Two-spotted spider mite (TSSM), or Tetranychus urticae (Koch), is a major agriculture pest known for its rapid development of resistance to pesticides. The analysis of spider mites’ pesticide resistance demonstrated that resistance patterns and frequencies vary between T. urticae strains collected from different geographic locations and host plants. This research aims at characterization of pesticide resistance patterns in mite populations present in greenhouses in the Southwestern Ontario by identifying genetic and metabolic markers of their pesticide resistance. The establishment of these markers lays the basis for development of a pesticide resistance diagnostic tool that will enable prediction of population resistance status based on the resistance-associated markers. The ultimate aim of the project is to enable identification of genetic patterns to be used for recommendations on pesticide use to growers.

In the Fall of 2018, 19 TSSM populations from different Ontario greenhouses and different crops (tomato, eggplant, cucumber, pepper) were collected. First, the bioassay protocols were optimized and then applied to the collected populations to determine their resistance status. Following that, genotyping and RT-QPCR were performed to check for known genetic markers: single nucleotide polymorphisms associated with abamectin, bifenazate, and etoxazole resistance and metabolic markers of detoxification associated with abamectin resistance, respectively. Lastly, the correlation between the genetic/metabolic markers and resistance status was analyzed, and multiple pesticide resistance was assessed. As a result, the pesticide resistance diagnostic tool was developed for abamectin. More informative markers are needed for bifenazate diagnostic tool, and further research is needed for etoxazole. Cross-resistance to abamectin and bifenazate was also observed in three out of 19 greenhouse populations. This work demonstrates that Canadian populations differ greatly from the populations found in other countries. In addition, the high frequency of resistance-associated alleles in tested populations alerts on a need to develop pesticide resistance diagnostic tools to help growers in mite pesticide resistance management.

Summary for Lay Audience

Tetranychus urticae (Koch), or two-spotted spider mite, is one of the most damaging agricultural pests. It is able to feed on over 1,100 plant species, 150 of which are crops. Since TSSM favours hot dry climate, the ongoing global warming contributes to its spread, and it is predicted that TSSM populations will dramatically increase and migrate further north posing eve greater challenge to the sustainability of Canadian agriculture. Rapid pesticide resistance development is another extraordinary ability of TSSM contributing to its status of a pest. Greenhouses are particularly susceptible to spider mites’ infestations because they are isolated, monocultured, with longer growing seasons, and they are subjected to the extensive pesticide use. However, local spider mite populations appear to have different resistance status for different pesticides; thus, it is hard to predict what pesticide would be efficient against the particular spider mite population. Therefore, there is a need for a pesticide resistance predictive tool which would support decision on what pesticide to use. Such a tool will increase the quality of the crop, decrease the cost of the production and help extend the utility of current pesticides.

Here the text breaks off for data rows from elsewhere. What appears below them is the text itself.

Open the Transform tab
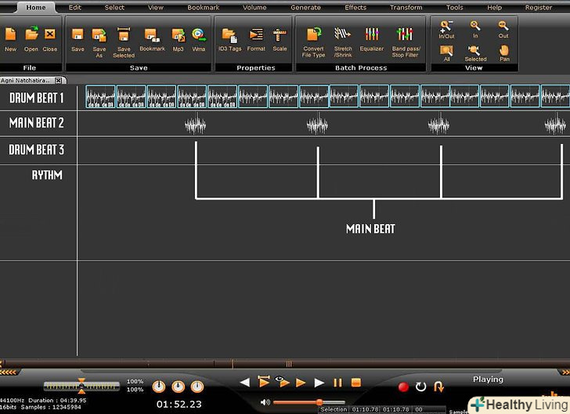The height and width of the screenshot is (414, 570). tap(406, 7)
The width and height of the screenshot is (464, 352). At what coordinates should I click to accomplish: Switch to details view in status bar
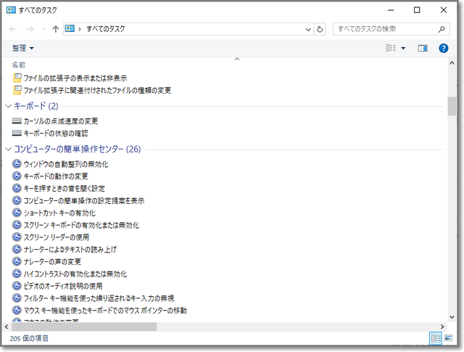pyautogui.click(x=436, y=338)
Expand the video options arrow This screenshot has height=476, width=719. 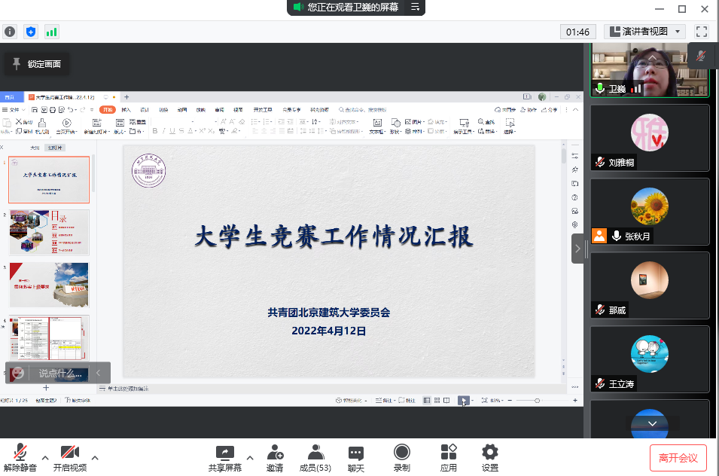pyautogui.click(x=95, y=457)
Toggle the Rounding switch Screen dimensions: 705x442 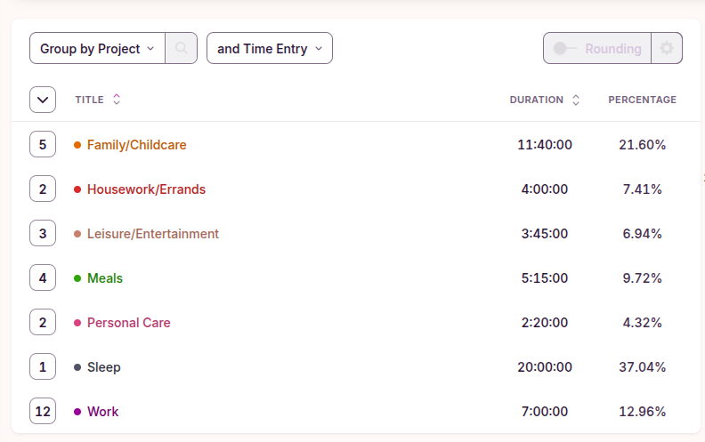click(564, 48)
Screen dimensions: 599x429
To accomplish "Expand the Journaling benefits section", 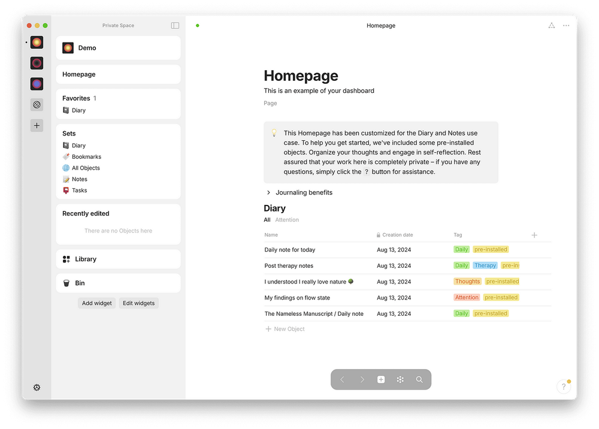I will point(268,192).
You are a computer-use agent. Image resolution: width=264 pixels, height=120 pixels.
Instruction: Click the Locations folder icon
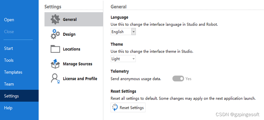(x=55, y=49)
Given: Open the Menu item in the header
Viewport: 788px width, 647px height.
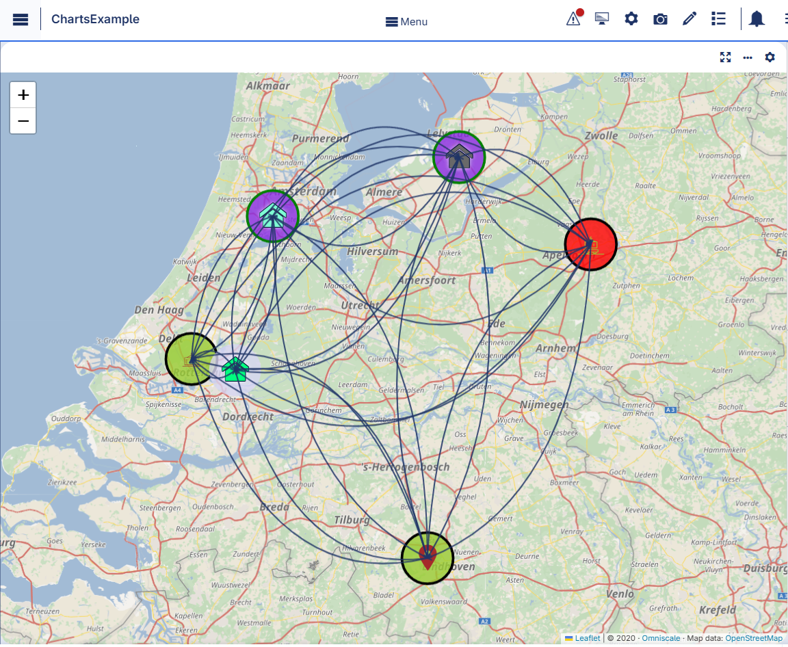Looking at the screenshot, I should pos(406,21).
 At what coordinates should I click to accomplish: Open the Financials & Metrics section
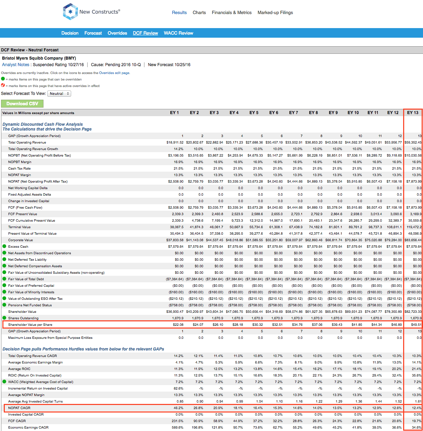[x=231, y=13]
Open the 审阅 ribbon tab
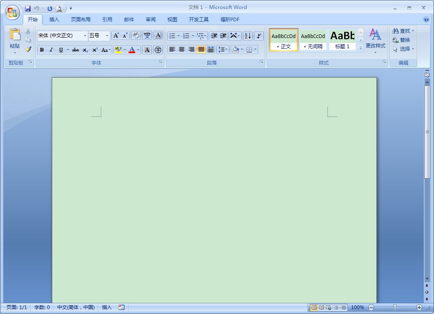 click(150, 19)
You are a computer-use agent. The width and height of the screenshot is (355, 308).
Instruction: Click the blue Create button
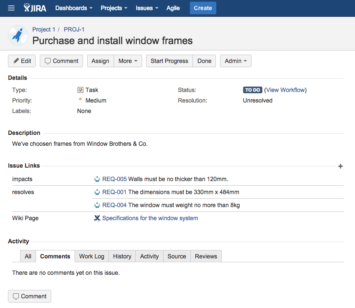(x=203, y=8)
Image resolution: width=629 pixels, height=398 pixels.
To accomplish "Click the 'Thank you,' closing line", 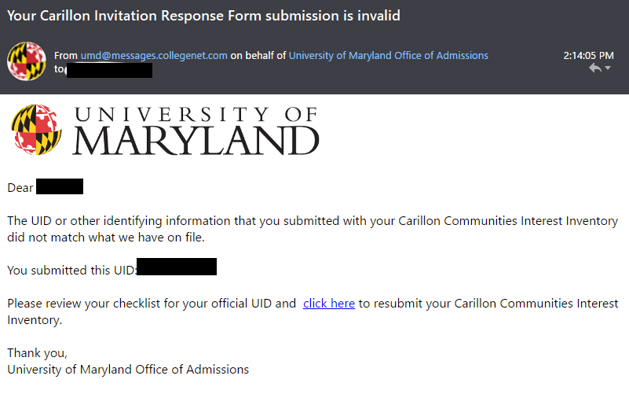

This research looked at various genetic markers associated with abamectin, bifenazate, and etoxazole resistance, and aimed to find a correlation between the markers and resistance status of 19 spider mite populations collected from various vegetable greenhouses across Ontario in the Fall of 2018. Moreover, the resistance to more than one pesticide was also assessed. In conclusion, the pesticide resistance tool was established for abamectin, further research is needed for bifenazate and etoxazole, and cross-resistance between abamectin and bifenazate was observed.